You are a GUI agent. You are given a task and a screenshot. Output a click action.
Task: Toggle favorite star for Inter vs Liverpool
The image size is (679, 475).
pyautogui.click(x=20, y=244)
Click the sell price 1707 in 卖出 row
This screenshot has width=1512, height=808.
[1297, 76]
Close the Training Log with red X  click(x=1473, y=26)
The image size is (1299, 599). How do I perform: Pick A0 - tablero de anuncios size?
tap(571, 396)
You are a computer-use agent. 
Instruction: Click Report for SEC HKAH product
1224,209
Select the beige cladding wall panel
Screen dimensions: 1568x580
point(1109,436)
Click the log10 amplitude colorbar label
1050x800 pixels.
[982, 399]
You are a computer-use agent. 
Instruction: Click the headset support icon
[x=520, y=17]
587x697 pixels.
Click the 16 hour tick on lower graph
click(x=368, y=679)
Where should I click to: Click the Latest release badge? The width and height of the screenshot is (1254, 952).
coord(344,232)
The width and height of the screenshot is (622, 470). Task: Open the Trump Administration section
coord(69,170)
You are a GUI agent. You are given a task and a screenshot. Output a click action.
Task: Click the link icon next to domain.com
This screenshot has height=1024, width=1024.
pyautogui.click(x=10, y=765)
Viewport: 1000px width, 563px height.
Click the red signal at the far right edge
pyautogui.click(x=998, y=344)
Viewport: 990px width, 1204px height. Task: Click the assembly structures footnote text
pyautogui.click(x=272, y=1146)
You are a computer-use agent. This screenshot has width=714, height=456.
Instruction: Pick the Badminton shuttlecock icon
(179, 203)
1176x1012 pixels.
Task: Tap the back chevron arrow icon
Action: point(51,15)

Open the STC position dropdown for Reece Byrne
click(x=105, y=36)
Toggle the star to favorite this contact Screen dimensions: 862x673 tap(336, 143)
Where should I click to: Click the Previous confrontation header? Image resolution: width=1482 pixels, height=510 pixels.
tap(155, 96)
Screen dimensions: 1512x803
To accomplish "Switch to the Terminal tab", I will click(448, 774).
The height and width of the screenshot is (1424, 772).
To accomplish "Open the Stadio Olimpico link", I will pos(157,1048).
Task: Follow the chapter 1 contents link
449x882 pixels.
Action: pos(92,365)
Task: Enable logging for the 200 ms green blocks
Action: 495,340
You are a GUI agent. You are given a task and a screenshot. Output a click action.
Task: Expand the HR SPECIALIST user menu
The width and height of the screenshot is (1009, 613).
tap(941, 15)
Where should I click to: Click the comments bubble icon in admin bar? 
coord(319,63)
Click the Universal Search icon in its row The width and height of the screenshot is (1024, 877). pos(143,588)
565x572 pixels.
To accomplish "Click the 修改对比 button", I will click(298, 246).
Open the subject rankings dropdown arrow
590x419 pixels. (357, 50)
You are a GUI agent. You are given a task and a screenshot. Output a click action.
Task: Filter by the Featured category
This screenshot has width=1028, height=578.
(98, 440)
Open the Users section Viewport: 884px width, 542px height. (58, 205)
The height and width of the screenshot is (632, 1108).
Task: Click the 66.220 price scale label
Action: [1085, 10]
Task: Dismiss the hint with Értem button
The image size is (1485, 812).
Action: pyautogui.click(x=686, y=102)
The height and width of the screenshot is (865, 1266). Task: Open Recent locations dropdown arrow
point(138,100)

==========

## TASK ITEM
Take the entries above and copy out all lines with the string "will".

## ANSWER BELOW
To accomplish "Switch to the Terminal tab", I will click(448, 774).
To accomplish "Open the Stadio Olimpico link", I will pos(157,1048).
To accomplish "Click the 修改对比 button", I will click(298, 246).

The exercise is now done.